Sanofi, AZ's blockbuster hopeful RSV med nears first approval as showdown with Pfizer, GSK looms

Racing against Pfizer and GSK in respiratory syncytial virus (RSV), AstraZeneca and Sanofi have cleared a key hurdle on the path to approval for their potential blockbuster nirsevimab. Still, the single-dose antibody—which will sport the brand name Beyfortus—has much to prove amid the prospect of oncoming competition.

Friday, the European Medicines Agency’s human medicines committee, CHMP, vouched for approval of Beyfortus. The drug is in the running to prevent RSV lower respiratory tract disease in newborns and infants during their first RSV season and—if approved—would become the first single-dose passive immunization for the broad infant population. That includes babies born healthy, at term or preterm, or with specific health conditions, AstraZeneca and Sanofi said.

After the CHMP endorsement, it's widely expected the European Commission will sign off on final approval. 

Stateside, a Sanofi spokesperson recently told Fierce Pharma a U.S. regulatory submission is planned for the “second half of 2022.” The French drugmaker also aims to roll out an RSV disease awareness consumer campaign in the U.S. timed to RSV awareness month in October.

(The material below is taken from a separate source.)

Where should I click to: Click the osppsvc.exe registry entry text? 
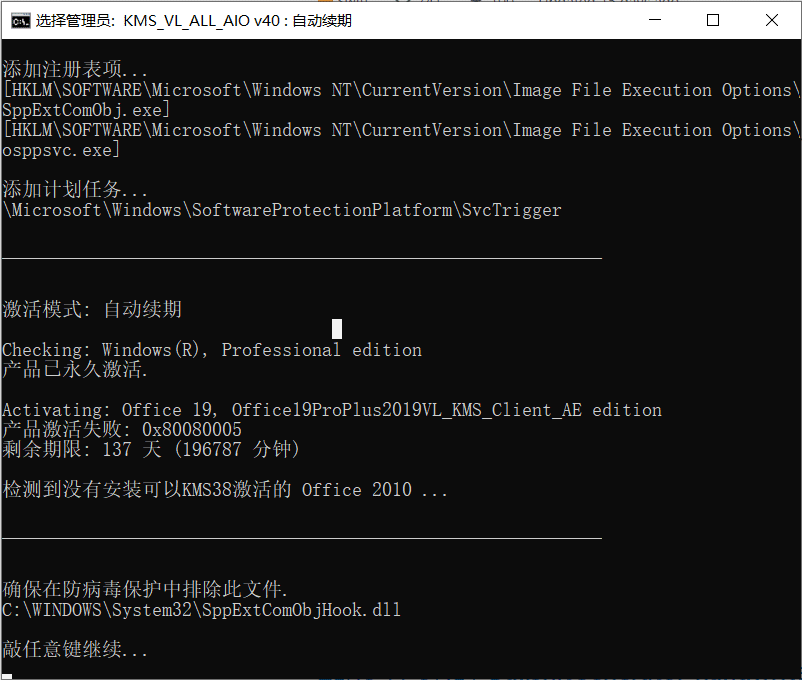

Beyfortus could eventually reap peak sales of $3 billion, Jefferies analysts have predicted. Evaluate Vantage, for its part, recently cited a consensus forecast of $700 million in 2026.

While the drug will likely score approvals, commercial uptake remains an open question because the drug didn't meet its secondary endpoint of reducing RSV-related hospitalizations versus placebo in a phase 2/3 trial, Evaluate Vantage notes

Meanwhile, RSV looks poised to become a hotly contested field over the next several years.  

Aside from Pfizer and GSK, the RSV development landscape is further crowded by efforts from the likes of Novavax, Merck & Co. and Regeneron, Sanofi pointed out in an investor presentation on nirsevimab.

Pfizer, leading the RSV vaccine race, recently posted positive data on its shot prospect RSVpreF in adults ages 60 years and older. The company plans to file for approval in that population this fall. In a more direct challenge to AZ and Sanofi’s antibody, Pfizer is also testing its vaccine candidate in pregnant women to help protect their babies from RSV after birth.

GSK also chalked up a win for its vaccine candidate RSVPreF3 in older adults back in June, but on the childhood protection front, the company recently had to pause phase 3 studies over safety concerns.

Back to Beyfortus, CHMP’s blessing was based on data from the antibody’s clinical program, which found the drug led to a statistically significant reduction in occurrence of medically attended lower respiratory tract infections caused by RSV compared to placebo. In June, Sanofi and AZ unveiled results from a phase 2/3 safety and tolerability assessment that showed the med performed on par with AZ’s RSV incumbent Synagis.

Synagis, also known as palivizumab, was first approved in 1998. AstraZeneca acquired the drug in its $15.6 billion MedImmune takeover back in 2007. Synagis is currently the only drug cleared in Europe to offer passive protection against RSV, Pharmaphorum reports. Synagis is administered monthly during the five-month RSV season, whereas a single dose of Beyfortus could provide protection throughout the stretch, presenting a large convenience edge for the new med.

Once a blockbuster, Synagis brought home $410 million for AstraZenca in 2021.

RSV is the most common cause of lower respiratory tract infections in infants, as well as a leading cause of infant hospitalizations, Sanofi and AZ said. Worldwide, there were an estimated 33 million cases of acute lower respiratory infection in 2019, leading to more than 3 million hospitalizations.

With multiple drugmakers’ products in the running, the RSV market is set to undergo “significant growth” this decade, analytics firm GlobalData says.